Where "from" occurs in a line of the entries below, copy that line.
********************
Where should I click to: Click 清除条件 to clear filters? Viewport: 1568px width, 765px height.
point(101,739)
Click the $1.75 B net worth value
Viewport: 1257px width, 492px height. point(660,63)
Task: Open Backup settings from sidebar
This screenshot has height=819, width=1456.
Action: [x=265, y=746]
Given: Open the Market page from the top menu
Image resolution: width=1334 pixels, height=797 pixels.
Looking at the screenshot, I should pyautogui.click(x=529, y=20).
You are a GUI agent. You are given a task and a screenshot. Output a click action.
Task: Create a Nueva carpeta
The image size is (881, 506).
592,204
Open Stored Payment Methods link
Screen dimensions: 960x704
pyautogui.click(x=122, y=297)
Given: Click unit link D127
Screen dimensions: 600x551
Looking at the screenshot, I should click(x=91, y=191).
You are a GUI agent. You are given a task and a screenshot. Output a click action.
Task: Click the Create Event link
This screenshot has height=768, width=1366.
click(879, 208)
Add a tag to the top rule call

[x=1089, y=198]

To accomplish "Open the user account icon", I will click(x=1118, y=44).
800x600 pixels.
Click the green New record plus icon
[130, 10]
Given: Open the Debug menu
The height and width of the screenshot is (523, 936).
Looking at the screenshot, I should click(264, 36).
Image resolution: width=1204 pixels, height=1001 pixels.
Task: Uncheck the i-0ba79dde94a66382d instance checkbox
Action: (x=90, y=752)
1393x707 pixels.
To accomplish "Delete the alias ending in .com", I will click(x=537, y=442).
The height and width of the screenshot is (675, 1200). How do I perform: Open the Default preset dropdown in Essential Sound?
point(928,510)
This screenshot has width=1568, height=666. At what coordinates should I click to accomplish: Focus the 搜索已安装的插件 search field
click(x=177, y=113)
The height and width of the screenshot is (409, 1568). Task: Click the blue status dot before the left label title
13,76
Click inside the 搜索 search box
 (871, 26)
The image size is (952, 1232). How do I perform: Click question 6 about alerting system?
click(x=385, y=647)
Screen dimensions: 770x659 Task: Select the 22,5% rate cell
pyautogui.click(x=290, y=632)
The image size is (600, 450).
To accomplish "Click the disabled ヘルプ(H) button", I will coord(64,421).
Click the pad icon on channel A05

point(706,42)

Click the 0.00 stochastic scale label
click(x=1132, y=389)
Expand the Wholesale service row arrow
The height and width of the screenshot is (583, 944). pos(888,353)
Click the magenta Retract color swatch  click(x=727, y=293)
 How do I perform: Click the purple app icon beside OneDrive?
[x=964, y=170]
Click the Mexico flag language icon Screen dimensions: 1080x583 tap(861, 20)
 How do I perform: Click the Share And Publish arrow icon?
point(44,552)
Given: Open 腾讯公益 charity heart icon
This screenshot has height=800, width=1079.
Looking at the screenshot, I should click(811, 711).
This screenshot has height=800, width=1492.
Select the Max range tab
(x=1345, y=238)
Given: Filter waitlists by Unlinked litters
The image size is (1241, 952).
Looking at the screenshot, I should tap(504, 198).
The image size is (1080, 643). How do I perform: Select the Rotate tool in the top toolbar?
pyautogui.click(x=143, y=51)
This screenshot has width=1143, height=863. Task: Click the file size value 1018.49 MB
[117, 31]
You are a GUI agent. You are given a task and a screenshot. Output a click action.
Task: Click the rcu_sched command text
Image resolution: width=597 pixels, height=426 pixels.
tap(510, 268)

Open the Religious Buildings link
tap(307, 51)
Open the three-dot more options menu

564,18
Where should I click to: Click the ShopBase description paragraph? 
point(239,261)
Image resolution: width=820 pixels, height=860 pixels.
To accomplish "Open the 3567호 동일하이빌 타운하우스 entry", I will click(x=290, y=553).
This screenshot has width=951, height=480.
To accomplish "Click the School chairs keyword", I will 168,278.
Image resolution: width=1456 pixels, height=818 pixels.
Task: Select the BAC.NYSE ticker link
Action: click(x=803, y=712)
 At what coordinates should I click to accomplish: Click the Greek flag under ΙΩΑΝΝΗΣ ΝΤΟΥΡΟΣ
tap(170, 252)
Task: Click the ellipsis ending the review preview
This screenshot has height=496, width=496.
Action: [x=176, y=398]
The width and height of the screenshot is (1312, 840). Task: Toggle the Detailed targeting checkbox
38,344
********************
→ Task solution
Task: Open Backup settings from sidebar
Given: Open the Market page from the top menu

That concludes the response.